Me enseñaron de pequeño a guardar un silencio respetuoso ante la comitiva fúnebre de un entierro; de cualquier entierro, por ajeno que nos resultara. He visto, todos lo hemos visto, a personas santiguarse ante el paso de un féretro, en la creencia religiosa de que cualquier cadaver, por serlo, ya pertenecía al mundo de los santos. Poco ha importado el conocimiento de las virtudes o defectos del difunto; la muerte acaba con las responsabilidades terrenas. El certificado de defunción archiva los expedientes más engordados.

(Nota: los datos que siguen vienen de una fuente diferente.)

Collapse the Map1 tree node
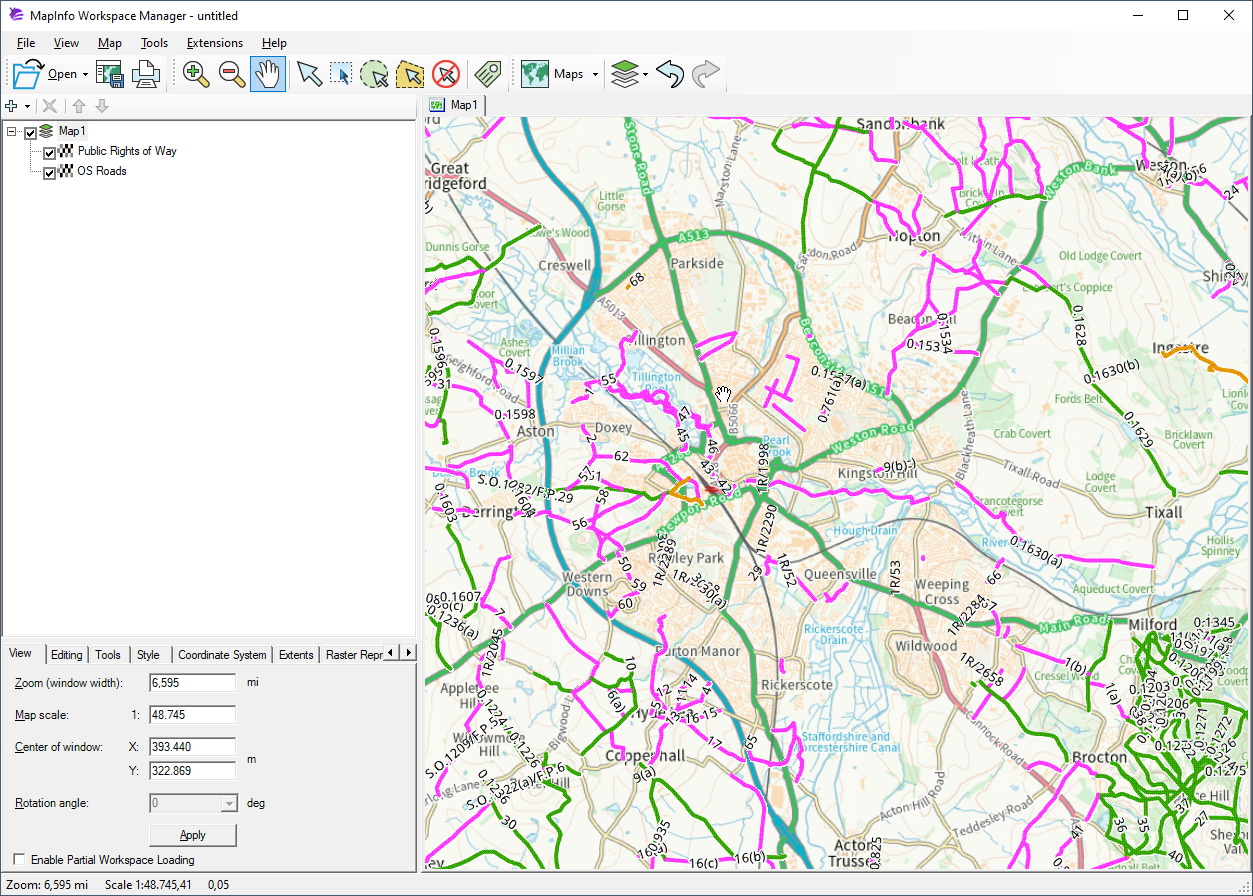[x=9, y=131]
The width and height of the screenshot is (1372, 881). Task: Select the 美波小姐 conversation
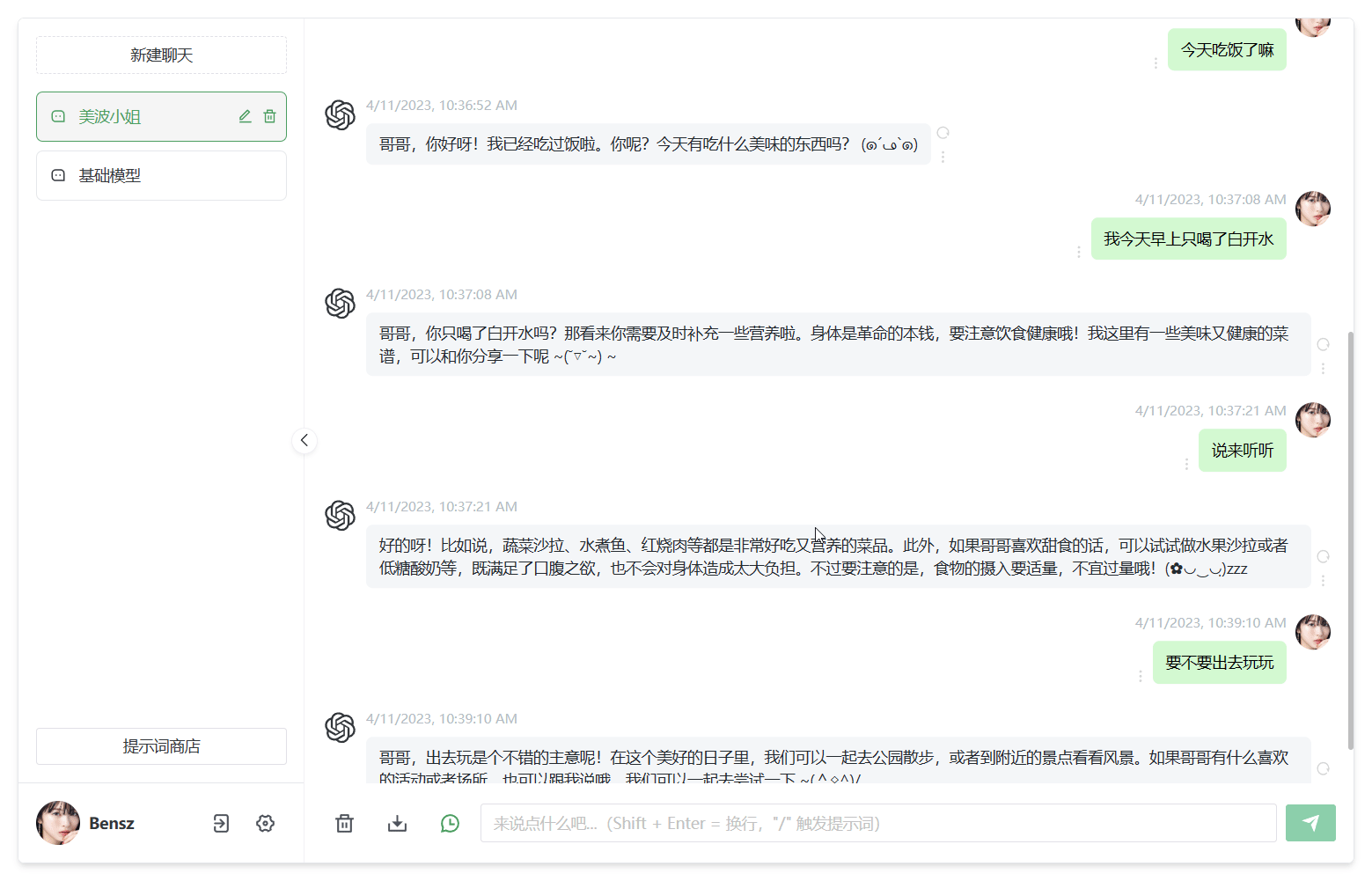(x=132, y=116)
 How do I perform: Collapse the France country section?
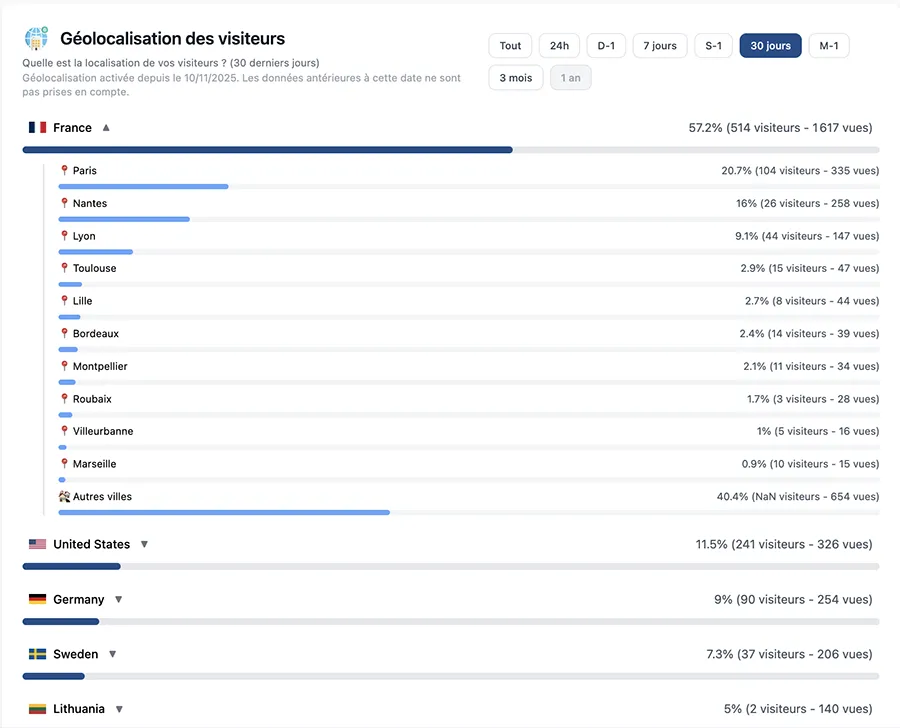tap(106, 128)
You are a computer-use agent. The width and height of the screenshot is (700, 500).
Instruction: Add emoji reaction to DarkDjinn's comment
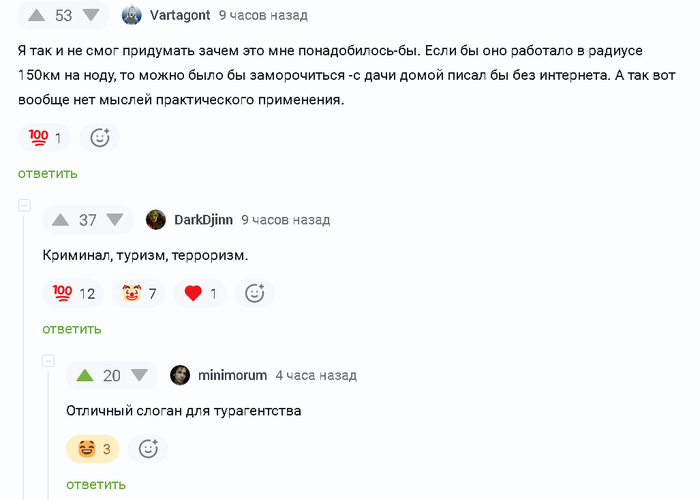(x=254, y=293)
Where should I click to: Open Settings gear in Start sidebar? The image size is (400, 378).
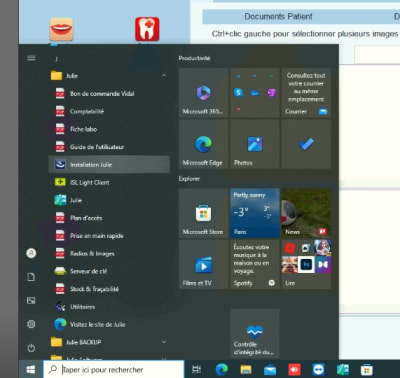[x=31, y=324]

Con frecuencia nos hemos levantado en el asiento de un estadio deportivo y callado unos segundos, cuando la megafonía anuncia que se va a guardar un minuto de silencio por alguien fallecido. Nadie se cuestiona quién, cómo ni por qué. Un silencio en las buenas gentes se regala por respeto y consideración, por una educación que hemos recibido y que queremos transmitirle a nuestros hijos. La hora final, llega; y con ella el borrón y cuenta nueva. La vida, y esto también es cierto, se entrega a cambio de unos ideales, históricamente. Es difícil juzgar todas las muertes, todas las actitudes; es preferible admitir el respeto como máxima de comportamiento civilizado. La frase superoída de las gentes creyentes, «el Señor lo haya perdonado», es clarificadora y reparte papeles a quienes les corresponde.

El ser humano suele ser bajo, mezquino, desalentador, injusto, desalmado; por suerte puede que nos quede un hálito de comprensión generalizada; ese respeto debido hacia la persona que ya no conserva la vida; cuando ya, ni eso queda, cuando se comprueba que hasta esa menudencia se ha perdido, es cuando la condición del hombre se hace despreciable. Y estos días ha ocurrido y lo hemos constatado. Se ha perdido el comportamiento decente, la mínima generosidad debida. Y las conciencias agrias y agriadas han quedado al descubierto.